Reputation: 33
I've saved in a textfile a unicode string of this format b'\x1e\x80E\xd7\xd4M\x94\xa8\xb4\xf3bl[^' but when I read it from this external textfile, it gets read as a normal string.
I've tried reading the file in binary form, such as open(celesi_file_path,"rb")
fciphertext = open(ciphertext_file_path, "rb")
fkey = open(celesi_file_path,"rb")
celesi = fkey.read()
ciphertext = fciphertext.read()
ciphertext = ciphertext.decode('latin-1')
celesi = celesi.decode('latin-1')
print(type(celesi))
print(type(ciphertext))
print(celesi)
print(ciphertext)
The output is a string as: "b'\x1e\x80E\xd7\xd4M\x94\xa8\xb4\xf3bl[^'" while I am expecting it to be a string of characters which are not in this format
Upvotes: 1
Views: 75
Reputation: 44886
Take a look at this:
>>> data = b'\xd0\x9f\xd1\x80\xd0\xb8\xd0\xb2\xd0\xb5\xd1\x82'
>>> str(data)
"b'\\xd0\\x9f\\xd1\\x80\\xd0\\xb8\\xd0\\xb2\\xd0\\xb5\\xd1\\x82'"
So, if you wrote str(data)
to the file, you wrote the slashes and x
s, literally. You didn't write the bytes, you wrote the string representation of these bytes provided by Python. You wrote, in this example, 51 bytes (!) instead of the original 12.
You should've written the bytes themselves:
with open("data.bin", "wb") as f:
f.write(data)
And then open this file in binary mode as well and read the bytes.
Upvotes: 1

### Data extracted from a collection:
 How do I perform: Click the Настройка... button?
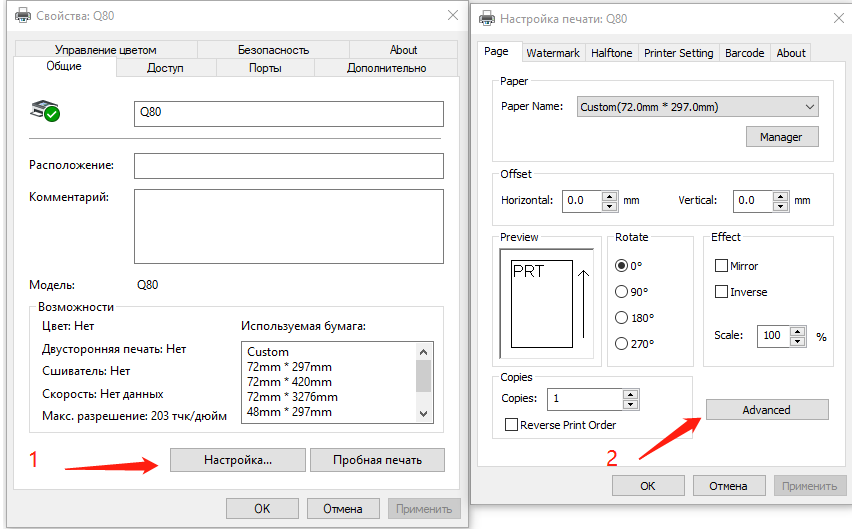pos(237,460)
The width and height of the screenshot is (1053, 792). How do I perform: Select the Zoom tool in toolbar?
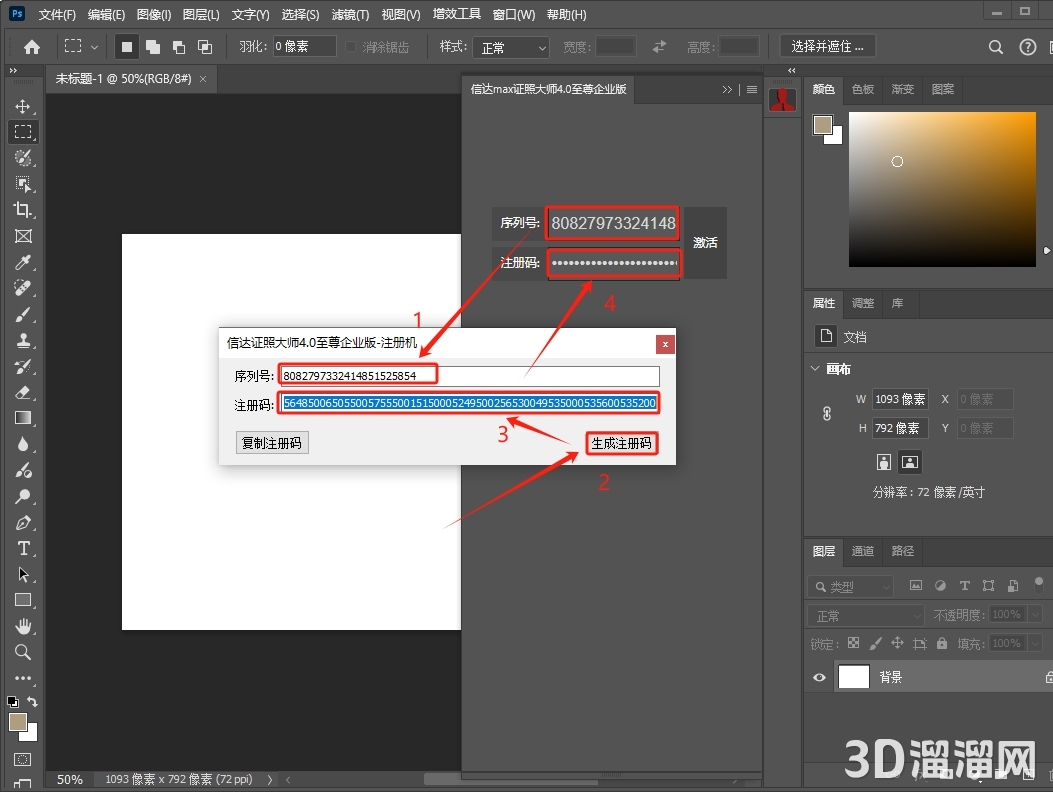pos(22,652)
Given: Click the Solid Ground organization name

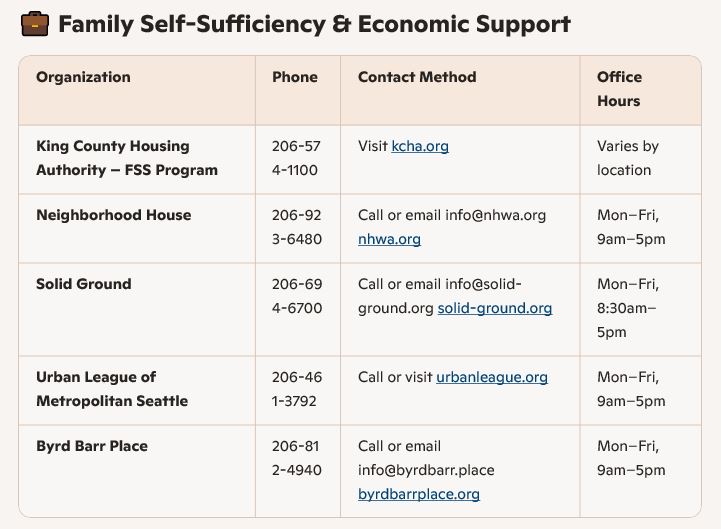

### Brief:
Rewrite everything in the forum thread from "print(celesi)" down to "the original 12.", replacing "slashes" with "backslashes".

### Exercise result:
print(celesi)
print(ciphertext)
The output is a string as: "b'\x1e\x80E\xd7\xd4M\x94\xa8\xb4\xf3bl[^'" while I am expecting it to be a string of characters which are not in this format
Upvotes: 1
Views: 75
Reputation: 44886
Take a look at this:
>>> data = b'\xd0\x9f\xd1\x80\xd0\xb8\xd0\xb2\xd0\xb5\xd1\x82'
>>> str(data)
"b'\\xd0\\x9f\\xd1\\x80\\xd0\\xb8\\xd0\\xb2\\xd0\\xb5\\xd1\\x82'"
So, if you wrote str(data)
to the file, you wrote the backslashes and x
s, literally. You didn't write the bytes, you wrote the string representation of these bytes provided by Python. You wrote, in this example, 51 bytes (!) instead of the original 12.